I have no inside knowledge but my gut says that Interix has lost internal support at Microsoft. It is being kept on life support because of loud complaints from important customers but it is going nowhere. I will be surprised if there is a Subsystem for UNIX-based Applications in Windows 8. I think the ambivalence is ultimately about an API war. At some level, the strategerizers have decided it is better to not dignify UNIX API with support. I think the calculus is that people will still use Windows but it chokes off oxygen for UNIX-like systems if it takes a lot of extra work to write cross-platform code for Windows and UNIX—the premise being that you write for Windows first because that’s where the market is. Furthermore, in a lot of business cases what is needed is Linux support or Red Hat Linux version X support in order to run something. I think Microsoft realizes that it is hard for Interix to beat Linux which is why SUSE and Red Hat Linux can be virtualized under Hyper-V.

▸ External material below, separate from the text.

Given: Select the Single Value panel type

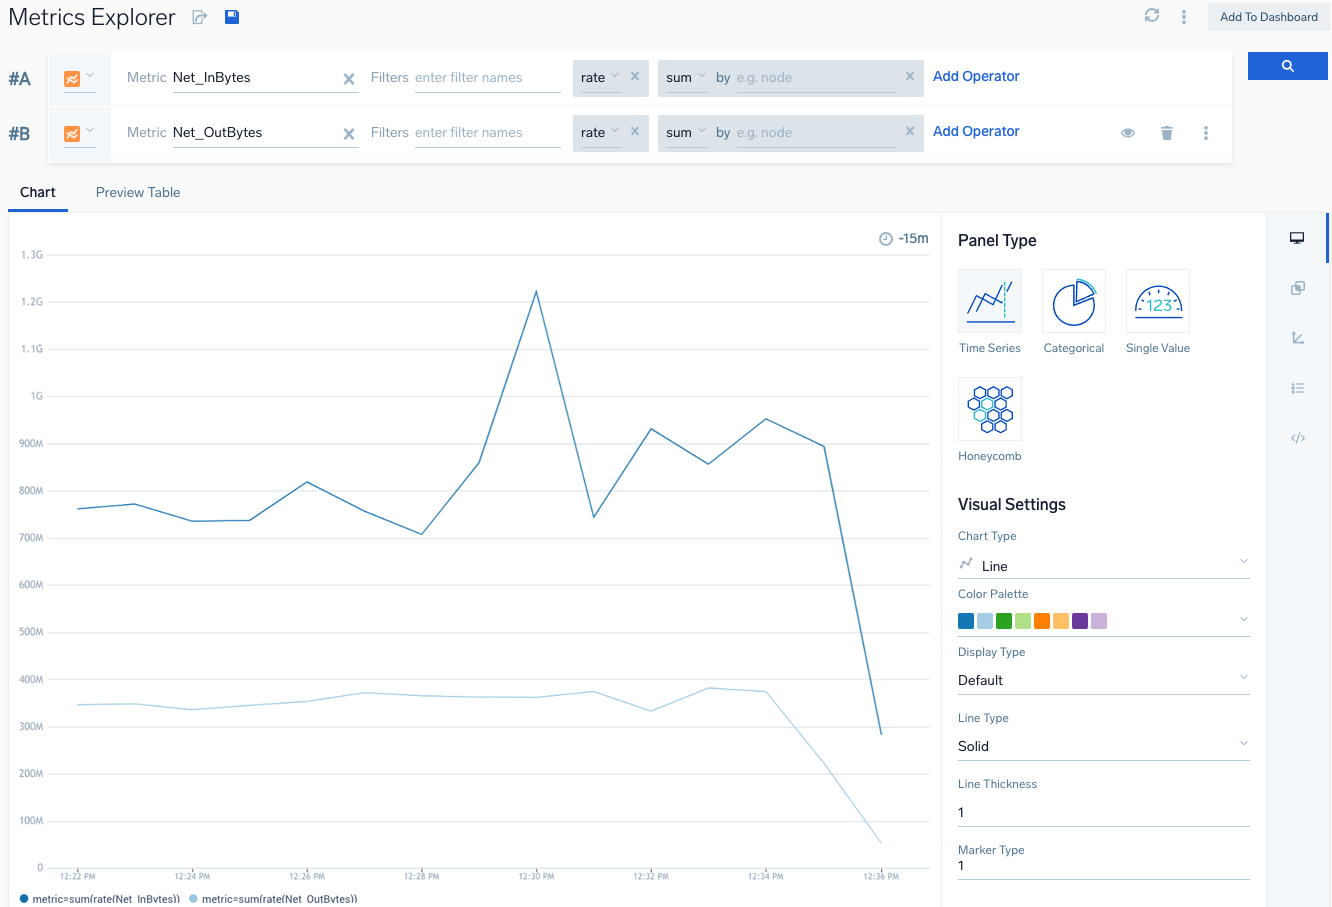Looking at the screenshot, I should (x=1157, y=302).
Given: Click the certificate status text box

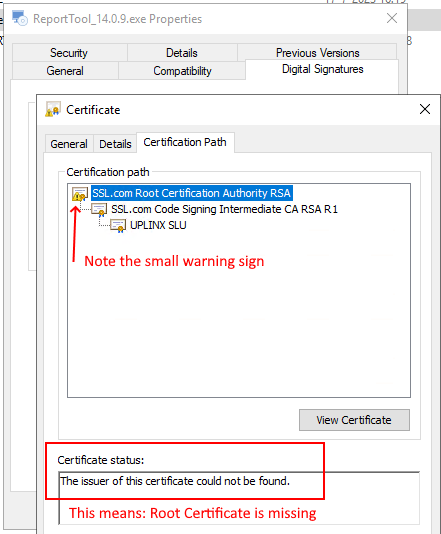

I also believe that Microsoft sees C/C++ APIs as “legacy”. I think they want to build an OS that is verifiably secure and more reliable by being based on fully managed code. The enormous library of software built for the Windows API is a huge legacy problem to manage in migrating to such a system. Layering POSIX/UNIX on top of that makes it worse.

Whatever the reason, it seems pretty clear that Interix is dying.